[[ Records provided, beginning ]]
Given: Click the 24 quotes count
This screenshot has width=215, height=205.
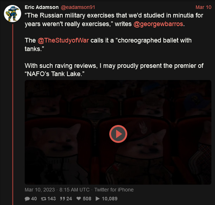Looking at the screenshot, I should coord(69,199).
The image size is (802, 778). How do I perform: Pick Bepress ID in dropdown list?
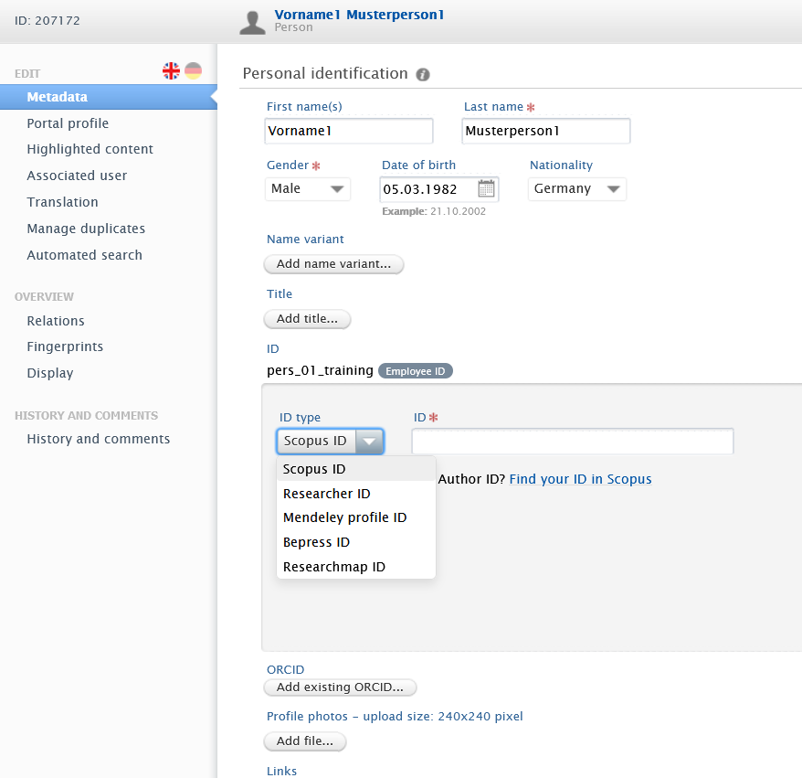click(316, 542)
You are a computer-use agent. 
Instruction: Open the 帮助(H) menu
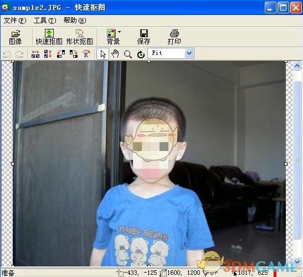[x=75, y=21]
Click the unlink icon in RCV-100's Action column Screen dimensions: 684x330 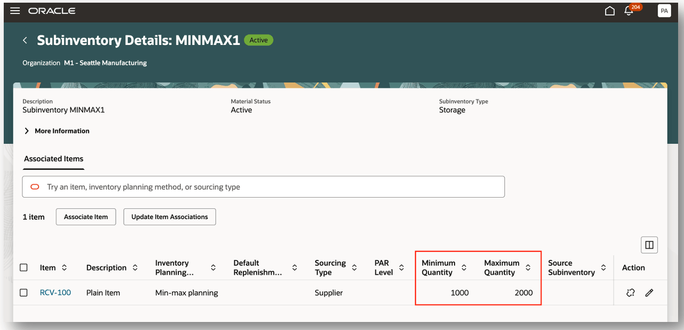(x=630, y=293)
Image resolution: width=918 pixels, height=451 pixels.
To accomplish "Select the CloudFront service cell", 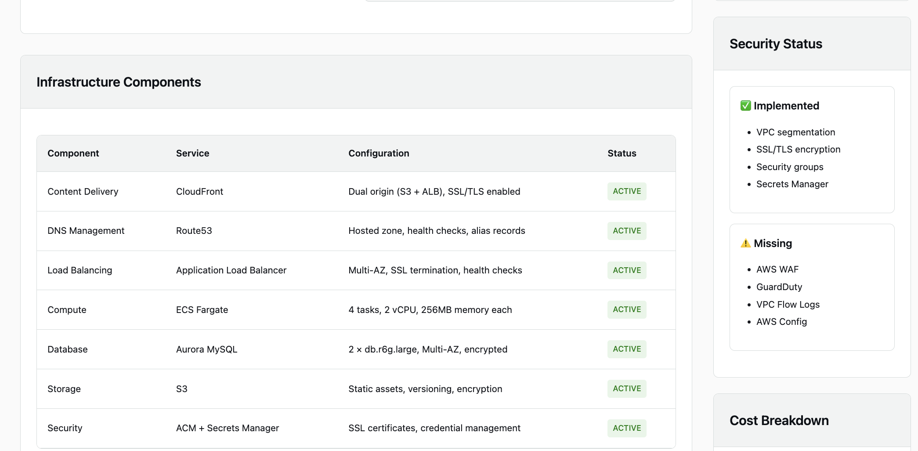I will click(199, 192).
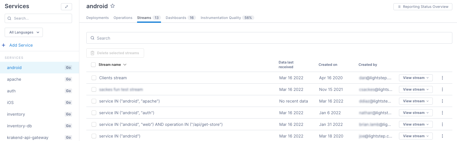
Task: Open the Dashboards tab
Action: (x=176, y=18)
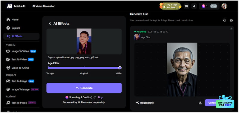Click the Buy credits link
Image resolution: width=239 pixels, height=113 pixels.
pos(100,97)
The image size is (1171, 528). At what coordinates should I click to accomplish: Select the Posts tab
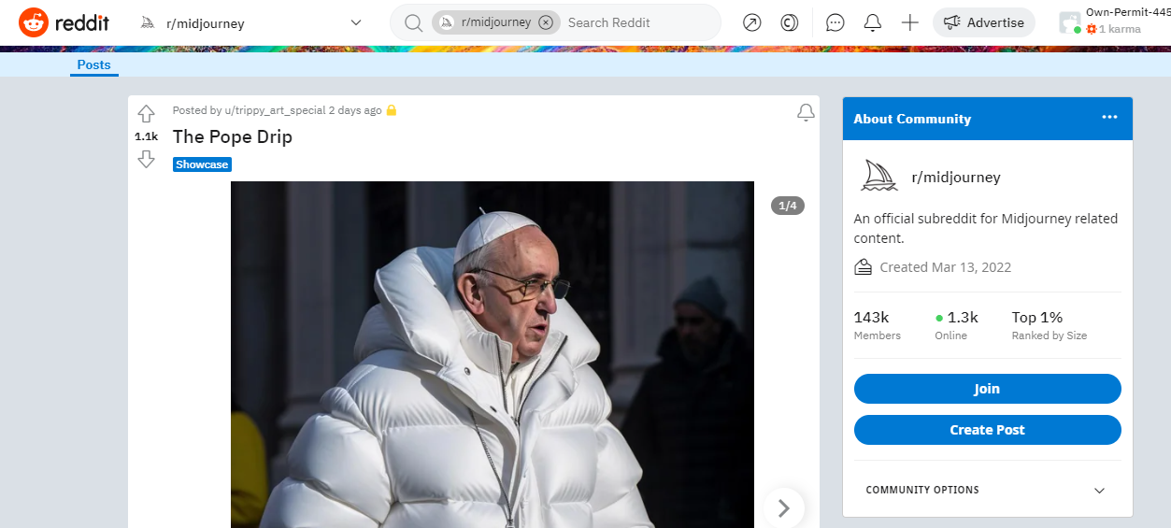(93, 65)
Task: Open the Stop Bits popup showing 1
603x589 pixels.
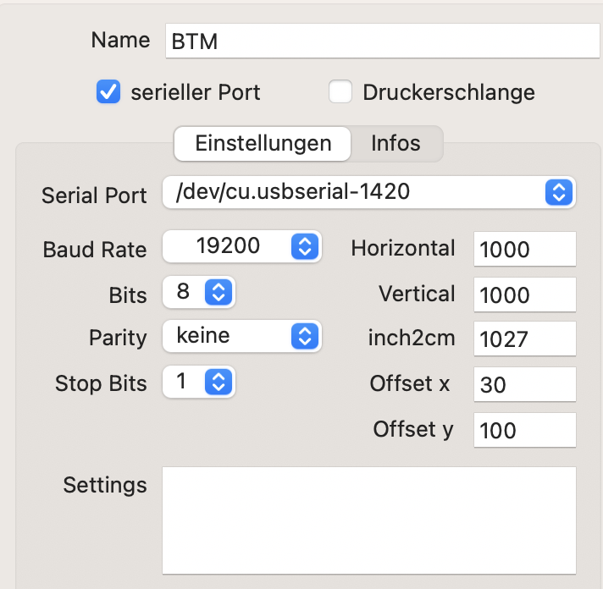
[[ Records provided, end ]]
• What to work on:
With pictures left out, repeat exactly the lines from the one containing "The image size is (1171, 528)." through the last line of the data above, inclusive, and nothing else.

• Task output:
The image size is (1171, 528). At what coordinates should I click to accomplish: Select the Posts tab
(93, 65)
Task: Open the Stop Bits popup showing 1
603x589 pixels.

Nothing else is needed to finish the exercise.